Tower v. Camp

Decision Date30 July 1925
Citation103 Conn. 41,130 A. 86
CourtConnecticut Supreme Court
PartiesTOWER v. CAMP ET AL. MILLER v. CAMP ET AL.

Appeal from Court of Common Pleas, Hartford County; Edwin C Dickenson, Judge.

Actions by Clara E. Tower and by Ella MacGregor Miller against Charles W. Camp and others, to recover damages for personal injuries, tried together by consent. From a judgment for plaintiffs in each case, defendants appeal. No error.

The plaintiffs in these actions were, on October 8, 1923, guests and passengers in an automobile owned and then operated by one William H. Goodrich, and were injured in a collision of Goodrich's car with a truck which was attached to the rear of a car which was operated by Randolph E. Camp and towing the truck. The complaints in the two cases are identical in all the material allegations, and the actions were by consent tried together, and a joint finding of facts made by the trial court covering both.

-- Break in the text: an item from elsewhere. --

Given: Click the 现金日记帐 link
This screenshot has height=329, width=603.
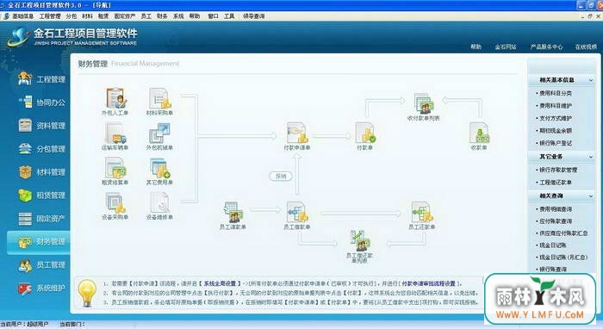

Neither plaintiff had any knowledge of the situation, and no action on her part contributed to the collision. The answer to each complaint was a general denial.

The court found that the Camp car was operated as stated in the complaint upon the business of defendants, and had been stripped of its tonneau and equipped with a crane as a wrecker, and on the date mentioned in the complaint, at about 11:30 p. m., was engaged in towing a heavy truck, which had been damaged so that its steering gear could not be used. Part of the weight of the forward end of the truck was taken up by the crane of the wrecker, but not all of it. Because the truck greatly exceeded in weight the towing car, one front wheel rested on the ground while the other front wheel was raised from the ground. The two rear wheels of the truck bore the weight of the rear end. The defendant had headlights and a rear red light on the wrecker, and three red lights or lanterns on the left side of the truck, one at the front end one approximately half-way back, and one on the rear end. The forward end of the truck was fastened to the crane by a chain which ran through an eyebolt in the top of the crane and through goosenecks at either corner of the front of the truck. This chain passed through an eyebolt in the end of a drawbar extending back from the center of the rear frame of the wrecker, and was made fast to the front axle of the truck. The defendants were proceeding on the state road from Milldale to Cheshire at a rate of approximately 8 miles per hour.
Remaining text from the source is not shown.